Было видно, что его мысли заняты чем-то совершенно другим. Затянувшееся молчание показалось Кэти нескончаемым. Наконец священник снова посмотрел Сэму в лицо.

— Идите за мной, — сказал он.

Войдя в тускло освещенную церковь, преподобный провел Кэти и Маркхэма в небольшое помещение рядом с основным залом, часовню, где находились большая пирамида поминальных свечей и несколько мраморных статуй, выстроившихся вдоль стен. Скульптуры были разных размеров, их тоже окружали небольшие подставки со свечами, и от приторного запаха ароматизированного воска у Хильди закружилась голова. Кэти и Маркхэм с удивлением увидели за пирамидой поминальных свечей, в дальнем конце часовни большую, тщательно выполненную копию «Римской пьеты» Микеланджело.

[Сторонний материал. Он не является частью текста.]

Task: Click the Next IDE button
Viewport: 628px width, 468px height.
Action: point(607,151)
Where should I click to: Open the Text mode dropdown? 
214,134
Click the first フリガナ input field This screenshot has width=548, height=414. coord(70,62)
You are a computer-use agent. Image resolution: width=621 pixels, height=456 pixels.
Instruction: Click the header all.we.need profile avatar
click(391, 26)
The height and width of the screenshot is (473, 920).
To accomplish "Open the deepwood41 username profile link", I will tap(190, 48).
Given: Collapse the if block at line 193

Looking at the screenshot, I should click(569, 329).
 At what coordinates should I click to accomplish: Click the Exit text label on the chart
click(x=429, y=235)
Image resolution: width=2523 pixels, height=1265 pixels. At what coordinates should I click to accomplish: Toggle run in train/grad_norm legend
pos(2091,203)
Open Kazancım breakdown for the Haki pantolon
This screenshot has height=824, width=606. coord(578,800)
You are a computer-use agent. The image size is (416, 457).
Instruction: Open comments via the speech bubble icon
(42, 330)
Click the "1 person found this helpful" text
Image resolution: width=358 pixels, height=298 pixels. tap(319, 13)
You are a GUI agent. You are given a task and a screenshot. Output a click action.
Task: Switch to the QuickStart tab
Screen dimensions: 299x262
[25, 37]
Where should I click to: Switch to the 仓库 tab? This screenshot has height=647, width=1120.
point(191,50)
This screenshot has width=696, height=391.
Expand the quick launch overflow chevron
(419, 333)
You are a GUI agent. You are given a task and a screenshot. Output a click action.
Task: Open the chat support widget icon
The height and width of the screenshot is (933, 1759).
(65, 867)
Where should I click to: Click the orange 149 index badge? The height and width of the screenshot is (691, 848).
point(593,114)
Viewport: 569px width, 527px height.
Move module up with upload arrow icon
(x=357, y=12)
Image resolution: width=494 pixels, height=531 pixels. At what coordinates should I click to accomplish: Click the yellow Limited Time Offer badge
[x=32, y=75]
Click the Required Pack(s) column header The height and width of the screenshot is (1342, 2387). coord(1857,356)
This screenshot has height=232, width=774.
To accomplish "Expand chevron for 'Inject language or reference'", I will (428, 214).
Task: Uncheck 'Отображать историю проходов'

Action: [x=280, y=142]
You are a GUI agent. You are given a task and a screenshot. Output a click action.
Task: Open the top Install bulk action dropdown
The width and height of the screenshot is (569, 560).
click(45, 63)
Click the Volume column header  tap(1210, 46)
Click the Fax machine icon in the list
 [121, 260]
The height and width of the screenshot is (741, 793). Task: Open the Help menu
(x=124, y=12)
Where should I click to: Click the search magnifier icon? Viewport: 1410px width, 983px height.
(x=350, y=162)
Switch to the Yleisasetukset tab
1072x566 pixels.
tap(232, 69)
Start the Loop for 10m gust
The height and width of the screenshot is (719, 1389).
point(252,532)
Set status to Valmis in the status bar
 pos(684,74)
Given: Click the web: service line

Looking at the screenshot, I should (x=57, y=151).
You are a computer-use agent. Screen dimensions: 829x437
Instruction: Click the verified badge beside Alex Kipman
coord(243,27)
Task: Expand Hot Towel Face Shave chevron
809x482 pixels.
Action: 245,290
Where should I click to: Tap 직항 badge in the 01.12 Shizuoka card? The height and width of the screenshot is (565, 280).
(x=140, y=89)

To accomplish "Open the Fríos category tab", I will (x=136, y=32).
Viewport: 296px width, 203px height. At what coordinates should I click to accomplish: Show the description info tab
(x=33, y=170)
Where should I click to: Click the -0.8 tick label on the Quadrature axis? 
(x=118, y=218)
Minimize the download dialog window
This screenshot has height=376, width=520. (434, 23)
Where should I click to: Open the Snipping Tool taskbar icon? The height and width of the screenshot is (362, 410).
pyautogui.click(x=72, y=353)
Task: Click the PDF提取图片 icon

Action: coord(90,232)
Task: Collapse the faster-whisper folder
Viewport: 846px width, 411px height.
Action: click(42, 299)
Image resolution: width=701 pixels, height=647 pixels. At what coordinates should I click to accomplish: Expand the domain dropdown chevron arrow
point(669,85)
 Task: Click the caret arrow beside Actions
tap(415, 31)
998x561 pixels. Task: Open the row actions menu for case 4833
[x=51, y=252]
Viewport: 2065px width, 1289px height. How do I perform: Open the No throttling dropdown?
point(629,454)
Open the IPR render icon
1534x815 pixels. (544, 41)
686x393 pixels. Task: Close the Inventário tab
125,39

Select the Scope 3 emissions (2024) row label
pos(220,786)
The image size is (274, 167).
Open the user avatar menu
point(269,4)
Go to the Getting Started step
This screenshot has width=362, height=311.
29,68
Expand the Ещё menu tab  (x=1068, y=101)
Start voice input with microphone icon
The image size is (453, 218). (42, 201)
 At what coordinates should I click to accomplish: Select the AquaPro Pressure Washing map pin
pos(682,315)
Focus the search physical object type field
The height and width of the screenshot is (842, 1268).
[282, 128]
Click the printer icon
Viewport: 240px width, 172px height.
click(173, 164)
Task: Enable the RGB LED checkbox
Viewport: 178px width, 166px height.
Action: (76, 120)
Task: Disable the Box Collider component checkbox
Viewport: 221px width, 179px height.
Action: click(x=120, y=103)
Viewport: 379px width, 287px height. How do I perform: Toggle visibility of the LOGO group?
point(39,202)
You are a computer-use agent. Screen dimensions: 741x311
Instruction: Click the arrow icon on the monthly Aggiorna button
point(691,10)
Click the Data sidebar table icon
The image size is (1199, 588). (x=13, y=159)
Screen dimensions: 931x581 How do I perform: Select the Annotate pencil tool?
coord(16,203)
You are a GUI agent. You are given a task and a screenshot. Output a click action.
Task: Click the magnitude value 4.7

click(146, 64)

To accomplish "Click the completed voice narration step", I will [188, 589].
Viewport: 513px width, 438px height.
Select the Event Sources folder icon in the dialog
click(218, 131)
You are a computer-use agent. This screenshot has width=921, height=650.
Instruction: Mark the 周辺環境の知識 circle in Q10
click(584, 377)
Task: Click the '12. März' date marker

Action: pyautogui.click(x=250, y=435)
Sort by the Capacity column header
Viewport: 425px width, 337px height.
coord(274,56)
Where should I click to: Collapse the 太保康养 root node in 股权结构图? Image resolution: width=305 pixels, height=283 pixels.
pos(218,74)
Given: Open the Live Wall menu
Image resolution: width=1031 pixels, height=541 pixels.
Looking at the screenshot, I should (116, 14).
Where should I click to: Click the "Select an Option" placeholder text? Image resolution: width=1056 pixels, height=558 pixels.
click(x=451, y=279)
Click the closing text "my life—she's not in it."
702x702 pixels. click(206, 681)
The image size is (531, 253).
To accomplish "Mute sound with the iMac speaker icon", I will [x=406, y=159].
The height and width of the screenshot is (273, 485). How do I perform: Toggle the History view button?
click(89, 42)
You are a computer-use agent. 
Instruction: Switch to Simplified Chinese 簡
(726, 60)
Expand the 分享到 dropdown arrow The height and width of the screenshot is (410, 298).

— В точности такая же, как украденная три года назад, — объяснил преподобный Бонетти. — Ту, другую, подарила церкви Святого Варфоломея одна состоятельная семья за несколько лет до того, как я оказался здесь. Она была вырезана вручную с соблюдением всех пропорций оригинала, из того же самого мрамора, каким пятьсот лет назад пользовался Микеланджело. Он называется каррарским. Как и скульптура, которую вы сейчас видите перед собой, та «Пьета» была изготовлена искусным итальянским художником. Его мастерская выпускает всего пару десятков скульптур в год, как правило, от трех до четырех футов в высоту. Это Антонио Гамбарделли. Работы этого мастера гораздо точнее соответствуют оригиналу, они куда более дорогие, чем другие копии, не только вследствие внимания к деталям, но и из-за полного соблюдения пропорций. На самом деле «Пьета» работы Гамбарделли таких размеров стоит… по крайней мере, стоила три года назад около двадцати тысяч долларов. Я знаю это, потому что тот человек, который забрал нашу статую, оставил не только указания, как ее заменить, но и средства, позволяющие это сделать.